◆ **ACTIVITY**: Restate all of the data exactly.

[Saved entries]
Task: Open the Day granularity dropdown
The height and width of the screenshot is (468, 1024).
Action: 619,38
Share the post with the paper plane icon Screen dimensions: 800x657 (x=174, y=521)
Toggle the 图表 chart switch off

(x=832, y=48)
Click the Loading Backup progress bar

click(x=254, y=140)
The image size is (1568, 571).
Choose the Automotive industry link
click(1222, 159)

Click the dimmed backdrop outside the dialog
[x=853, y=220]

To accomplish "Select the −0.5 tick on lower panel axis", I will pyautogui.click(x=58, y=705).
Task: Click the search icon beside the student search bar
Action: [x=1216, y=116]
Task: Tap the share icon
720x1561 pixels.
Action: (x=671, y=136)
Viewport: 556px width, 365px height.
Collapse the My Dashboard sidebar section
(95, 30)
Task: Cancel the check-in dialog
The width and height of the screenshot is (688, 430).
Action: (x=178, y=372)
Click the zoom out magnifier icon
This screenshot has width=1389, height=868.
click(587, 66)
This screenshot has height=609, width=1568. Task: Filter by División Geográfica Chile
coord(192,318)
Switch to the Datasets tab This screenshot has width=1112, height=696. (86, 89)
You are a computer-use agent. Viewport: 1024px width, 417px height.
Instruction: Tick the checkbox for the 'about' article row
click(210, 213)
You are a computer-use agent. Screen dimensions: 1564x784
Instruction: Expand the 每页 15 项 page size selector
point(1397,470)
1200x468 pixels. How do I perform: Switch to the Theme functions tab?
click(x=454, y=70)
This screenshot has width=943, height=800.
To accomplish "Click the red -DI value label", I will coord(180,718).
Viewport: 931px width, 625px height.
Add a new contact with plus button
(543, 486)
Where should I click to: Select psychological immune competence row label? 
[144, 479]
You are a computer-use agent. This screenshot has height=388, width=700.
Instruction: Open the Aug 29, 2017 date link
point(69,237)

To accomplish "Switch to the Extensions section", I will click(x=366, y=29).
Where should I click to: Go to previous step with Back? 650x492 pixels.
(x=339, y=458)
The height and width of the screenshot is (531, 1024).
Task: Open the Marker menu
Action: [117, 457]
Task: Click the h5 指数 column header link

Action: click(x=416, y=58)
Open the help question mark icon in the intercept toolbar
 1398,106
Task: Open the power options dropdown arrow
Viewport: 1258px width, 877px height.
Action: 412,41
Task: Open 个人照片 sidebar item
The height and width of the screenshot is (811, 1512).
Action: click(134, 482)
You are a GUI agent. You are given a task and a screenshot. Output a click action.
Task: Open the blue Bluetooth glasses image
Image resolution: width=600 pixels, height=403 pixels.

◆ **SOLUTION TO THE EXERCISE**:
Task: Open the Day granularity dropdown
The height and width of the screenshot is (468, 1024).
Action: 619,38
Share the post with the paper plane icon Screen dimensions: 800x657 (x=174, y=521)
Toggle the 图表 chart switch off

(x=832, y=48)
Click the Loading Backup progress bar

click(x=254, y=140)
The image size is (1568, 571).
Choose the Automotive industry link
click(1222, 159)

Click the dimmed backdrop outside the dialog
[x=853, y=220]

To accomplish "Select the −0.5 tick on lower panel axis", I will pyautogui.click(x=58, y=705).
Task: Click the search icon beside the student search bar
Action: [x=1216, y=116]
Task: Tap the share icon
720x1561 pixels.
Action: (x=671, y=136)
Viewport: 556px width, 365px height.
Collapse the My Dashboard sidebar section
(95, 30)
Task: Cancel the check-in dialog
The width and height of the screenshot is (688, 430).
Action: (x=178, y=372)
Click the zoom out magnifier icon
This screenshot has width=1389, height=868.
click(587, 66)
This screenshot has height=609, width=1568. Task: Filter by División Geográfica Chile
coord(192,318)
Switch to the Datasets tab This screenshot has width=1112, height=696. (86, 89)
You are a computer-use agent. Viewport: 1024px width, 417px height.
Instruction: Tick the checkbox for the 'about' article row
click(210, 213)
You are a computer-use agent. Screen dimensions: 1564x784
Instruction: Expand the 每页 15 项 page size selector
point(1397,470)
1200x468 pixels. How do I perform: Switch to the Theme functions tab?
click(x=454, y=70)
This screenshot has width=943, height=800.
To accomplish "Click the red -DI value label", I will coord(180,718).
Viewport: 931px width, 625px height.
Add a new contact with plus button
(543, 486)
Where should I click to: Select psychological immune competence row label? 
[144, 479]
You are a computer-use agent. This screenshot has height=388, width=700.
Instruction: Open the Aug 29, 2017 date link
point(69,237)

To accomplish "Switch to the Extensions section", I will click(x=366, y=29).
Where should I click to: Go to previous step with Back? 650x492 pixels.
(x=339, y=458)
The height and width of the screenshot is (531, 1024).
Task: Open the Marker menu
Action: [117, 457]
Task: Click the h5 指数 column header link

Action: click(x=416, y=58)
Open the help question mark icon in the intercept toolbar
 1398,106
Task: Open the power options dropdown arrow
Viewport: 1258px width, 877px height.
Action: 412,41
Task: Open 个人照片 sidebar item
The height and width of the screenshot is (811, 1512).
Action: click(134, 482)
You are a GUI agent. You are given a task and a screenshot. Output a click action.
Task: Open the blue Bluetooth glasses image
Image resolution: width=600 pixels, height=403 pixels.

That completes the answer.